• Oct 21, 2025

The Wisdom of Stillness

  • Tom Denysschen
  • 0 comments

“There’s a difference between silence and stillness.
Silence is the absence of noise.
Stillness is the absence of busyness.”

Increasingly, in a world that glorifies motion, we’ve mistaken movement for meaning. I know I often loose my 'why' in the ego & in my focus on getting things done.

We fill our calendars, chase deadlines, make lists and tick boxes, believing that the busier we are, the more alive we must be. Not true!. Busyness often poses as purpose, and leaves us exhausted, distracted and very often - strangely empty.

The Stoic View: Motion Is Not Progress

The Stoics warned of this centuries ago. Marcus Aurelius wrote,

“Nowhere you can go is more peaceful - more free of interruptions - than your own soul.”
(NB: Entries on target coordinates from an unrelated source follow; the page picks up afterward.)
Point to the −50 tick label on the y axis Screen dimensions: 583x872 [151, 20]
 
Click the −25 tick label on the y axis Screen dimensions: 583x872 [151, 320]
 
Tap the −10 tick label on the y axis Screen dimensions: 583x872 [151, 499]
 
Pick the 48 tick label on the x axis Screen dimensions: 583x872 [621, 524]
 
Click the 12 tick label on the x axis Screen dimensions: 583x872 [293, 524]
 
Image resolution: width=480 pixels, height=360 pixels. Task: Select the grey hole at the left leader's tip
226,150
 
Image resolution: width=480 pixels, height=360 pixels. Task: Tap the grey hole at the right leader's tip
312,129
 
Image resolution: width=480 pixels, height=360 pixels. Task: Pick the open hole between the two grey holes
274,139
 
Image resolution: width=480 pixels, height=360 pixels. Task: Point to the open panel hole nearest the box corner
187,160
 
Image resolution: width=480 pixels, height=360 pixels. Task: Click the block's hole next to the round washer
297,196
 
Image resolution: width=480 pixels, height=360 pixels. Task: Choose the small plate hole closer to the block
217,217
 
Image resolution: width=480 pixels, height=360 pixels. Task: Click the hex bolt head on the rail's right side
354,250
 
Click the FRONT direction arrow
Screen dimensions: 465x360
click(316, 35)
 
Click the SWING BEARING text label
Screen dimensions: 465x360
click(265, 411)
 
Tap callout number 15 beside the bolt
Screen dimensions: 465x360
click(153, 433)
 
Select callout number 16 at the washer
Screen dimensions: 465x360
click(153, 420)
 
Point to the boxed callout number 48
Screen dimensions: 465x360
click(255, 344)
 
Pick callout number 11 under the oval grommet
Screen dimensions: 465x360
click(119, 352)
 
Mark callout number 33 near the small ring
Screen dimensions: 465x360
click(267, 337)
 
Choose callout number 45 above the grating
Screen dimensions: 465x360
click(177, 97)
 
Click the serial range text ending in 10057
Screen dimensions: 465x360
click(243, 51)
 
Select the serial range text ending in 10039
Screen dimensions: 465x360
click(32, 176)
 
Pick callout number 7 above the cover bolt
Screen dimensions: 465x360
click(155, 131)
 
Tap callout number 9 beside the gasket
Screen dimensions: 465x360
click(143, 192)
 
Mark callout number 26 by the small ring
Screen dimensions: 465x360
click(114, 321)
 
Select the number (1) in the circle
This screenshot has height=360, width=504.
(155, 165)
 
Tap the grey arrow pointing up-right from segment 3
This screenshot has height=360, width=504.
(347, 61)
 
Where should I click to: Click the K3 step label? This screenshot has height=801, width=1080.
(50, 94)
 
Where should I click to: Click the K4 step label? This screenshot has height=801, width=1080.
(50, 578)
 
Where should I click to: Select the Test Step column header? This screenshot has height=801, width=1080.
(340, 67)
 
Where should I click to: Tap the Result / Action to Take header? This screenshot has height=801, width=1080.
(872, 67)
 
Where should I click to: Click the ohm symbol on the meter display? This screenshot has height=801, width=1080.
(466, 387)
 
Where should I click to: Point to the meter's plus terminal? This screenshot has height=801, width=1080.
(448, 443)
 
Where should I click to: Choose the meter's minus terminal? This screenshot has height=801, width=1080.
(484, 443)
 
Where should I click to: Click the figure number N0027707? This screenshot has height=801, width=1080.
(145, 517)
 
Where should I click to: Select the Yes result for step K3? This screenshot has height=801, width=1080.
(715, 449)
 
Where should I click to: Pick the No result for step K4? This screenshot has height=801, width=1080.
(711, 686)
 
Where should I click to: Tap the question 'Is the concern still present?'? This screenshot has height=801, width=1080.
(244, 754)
Stillness, to the Stoic, was not about doing nothing; it was about being fully present in whatever you were doing.
To act with intention.
To speak with awareness.
To pause long enough to ask, “Is this essential?”

Seneca reminded us that life is not short - we just waste much of it in distraction. The rush, the noise, the busyness - they become thieves of our most precious possession: our attention. Stillness, then, is the discipline of focusing on what truly matters.

The Taoist Way: Flow Without Forcing

I have always loved the way that Taoism describes life in the form of flowing water.

Taoism offers a complementary truth. Lao Tzu said,

“Do you have the patience to wait until your mud settles and the water is clear?”

The Tao teaches us wu wei - effortless action. It doesn’t mean apathy or passivity. It means allowing life to unfold without unnecessary struggle or resistance.
When we are still, we become receptive. We stop pushing, start noticing and begin aligning with the natural flow of things.
Stillness isn’t an escape from life - it’s what lets us engage with it more harmoniously.

In Practice: The Pause That Changes Everything

Stillness is a practice of subtraction.
It’s about doing less, but better.
It’s about walking slowly enough to feel the ground beneath your feet.
It’s choosing to listen, not just hear.
It’s pausing between meetings, between breaths, between thoughts - to reconnect with presence.

When we cultivate stillness, we shift from reacting to responding.
We trade urgency for clarity.
We exchange the illusion of control for genuine peace.

And in that quiet space, where silence meets stillness, life begins to speak again.


Reflection - Some Self Coaching for You!

Ask yourself:

  • Where am I mistaking busyness for progress?

  • What would happen if I replaced one hour of noise with stillness?

  • What truth might I hear if I simply became quiet enough to listen?